▶ [Direction]
Can you put the listing below into a two-column CSV with the headers "prompt" and "target", one row per item, with the full wording in one quoted field and its answer in the other, and line breaks turned into spaces? Leave the pictures out.

▶ [Entries provided]
════════

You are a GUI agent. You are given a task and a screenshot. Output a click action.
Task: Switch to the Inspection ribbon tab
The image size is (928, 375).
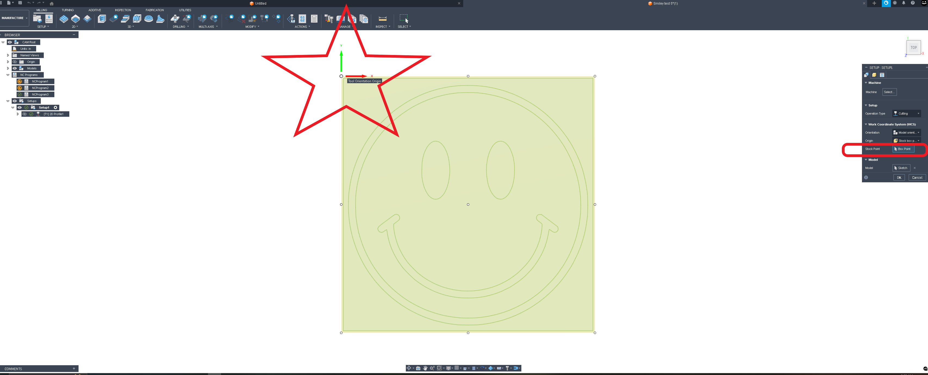pos(122,10)
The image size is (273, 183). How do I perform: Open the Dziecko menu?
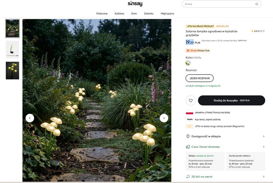[149, 14]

════════

▶ [Solution]
prompt,target
"You are a GUI agent. You are given a task and a screenshot. Output a click action. Task: Switch to the Inspection ribbon tab The image size is (928, 375).","pos(122,10)"
"The image size is (273, 183). How do I perform: Open the Dziecko menu?","[149, 14]"